Word for word, copy the line containing "Aktuelles (1006, 184)" and each line after it in the records below, ending with the last line.

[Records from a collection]
- Opening Delimiter -

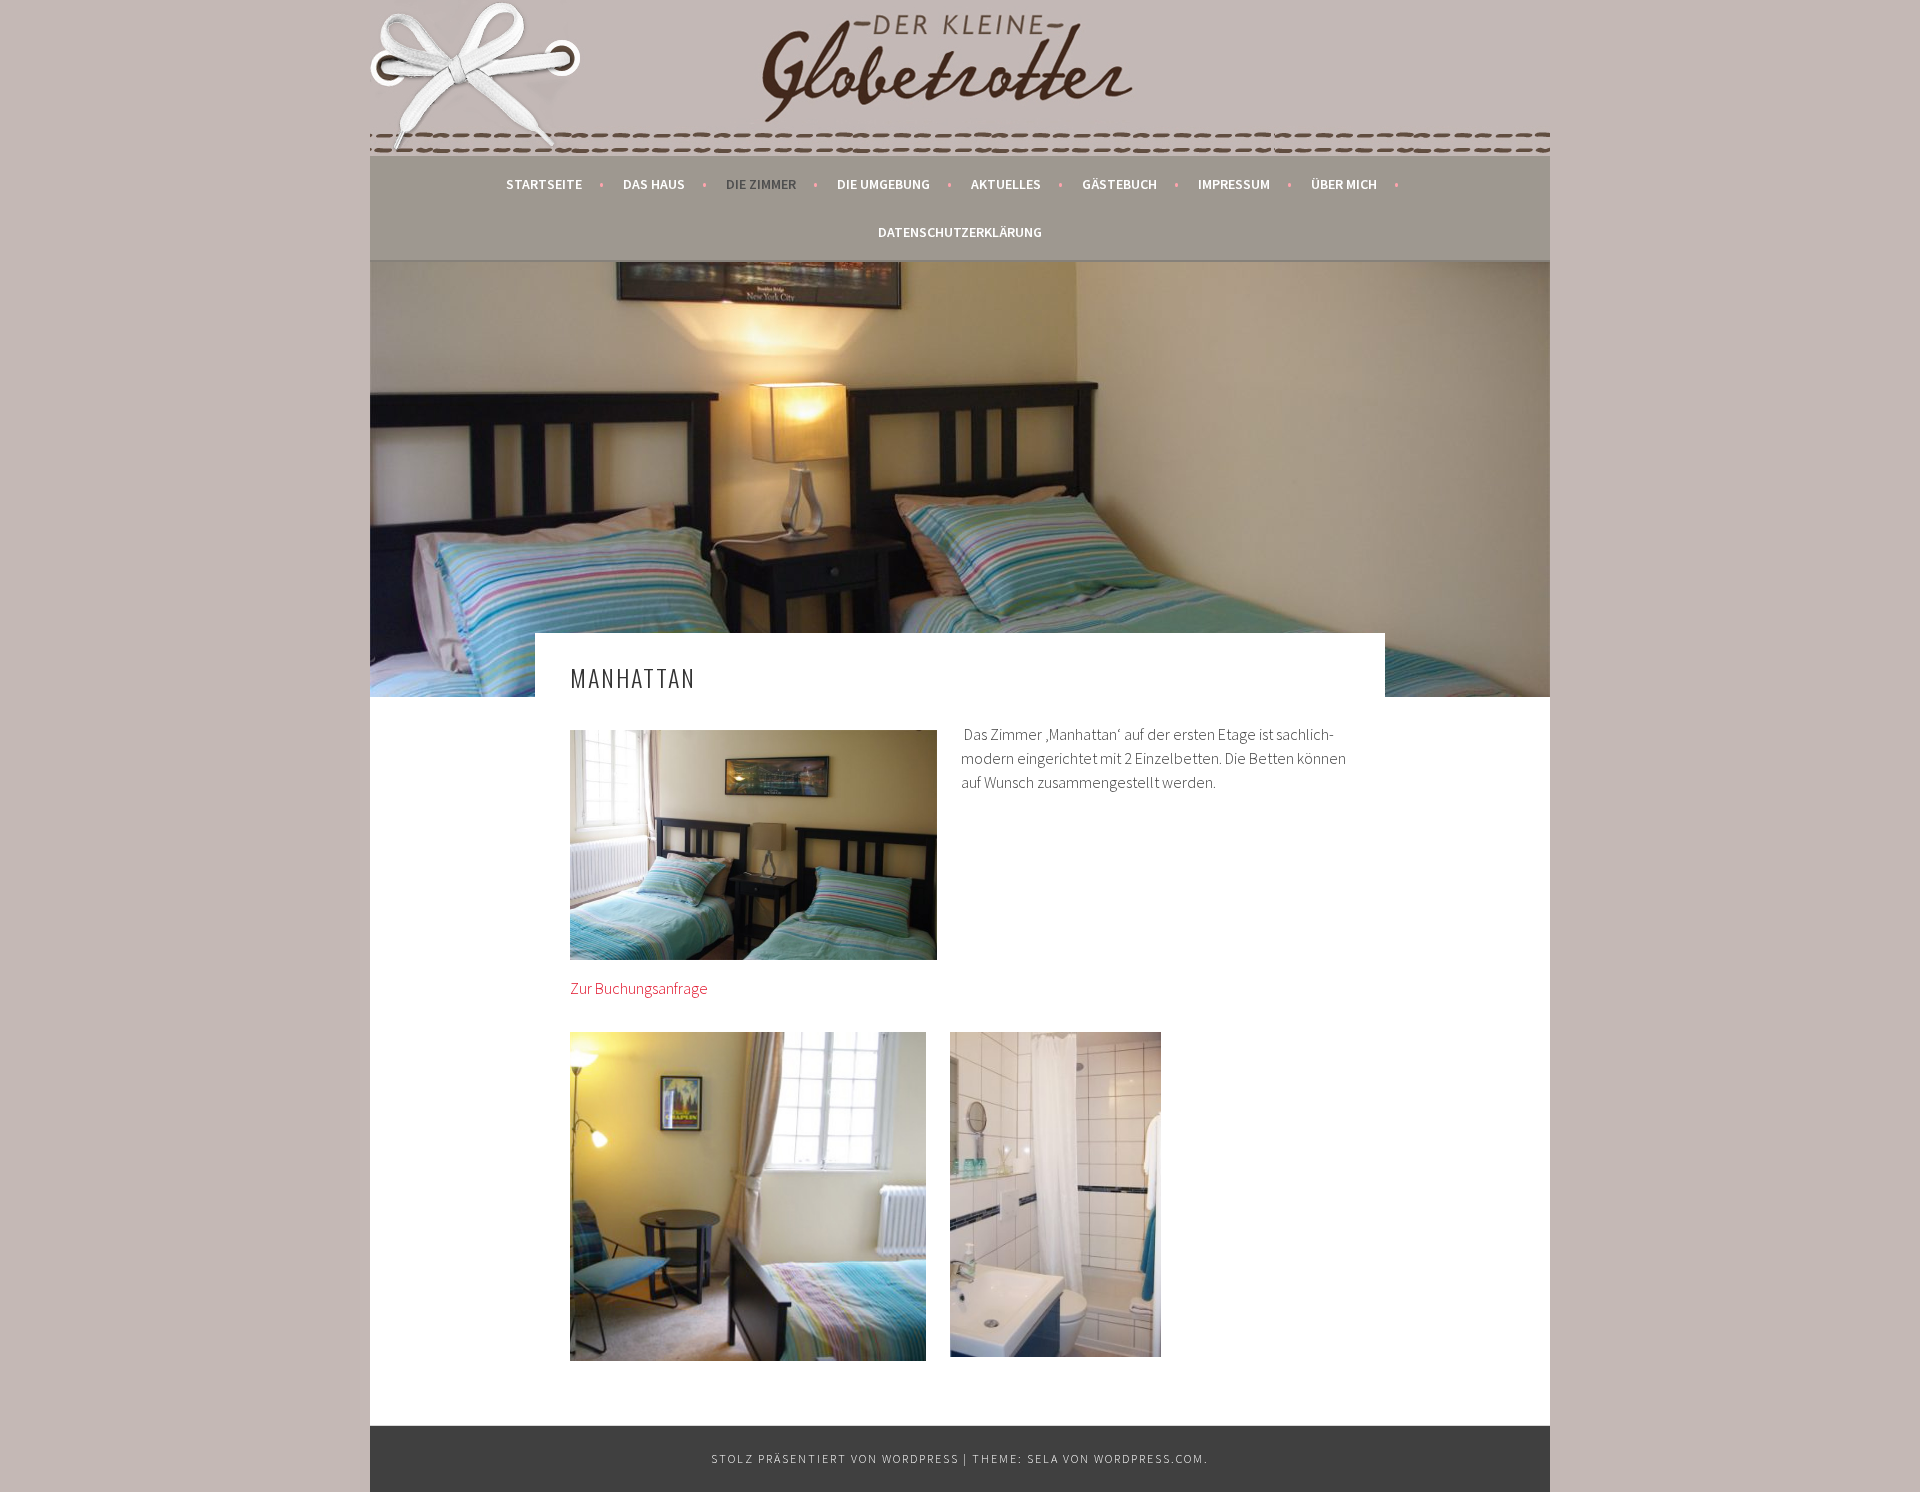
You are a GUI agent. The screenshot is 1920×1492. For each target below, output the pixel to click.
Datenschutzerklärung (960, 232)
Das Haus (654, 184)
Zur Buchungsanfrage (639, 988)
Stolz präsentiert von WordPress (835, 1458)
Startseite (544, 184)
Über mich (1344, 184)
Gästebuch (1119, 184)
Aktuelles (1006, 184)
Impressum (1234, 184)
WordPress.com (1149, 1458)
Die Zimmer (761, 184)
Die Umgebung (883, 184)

- Closing Delimiter -

**Reply**:
Aktuelles (1006, 184)
Impressum (1234, 184)
WordPress.com (1149, 1458)
Die Zimmer (761, 184)
Die Umgebung (883, 184)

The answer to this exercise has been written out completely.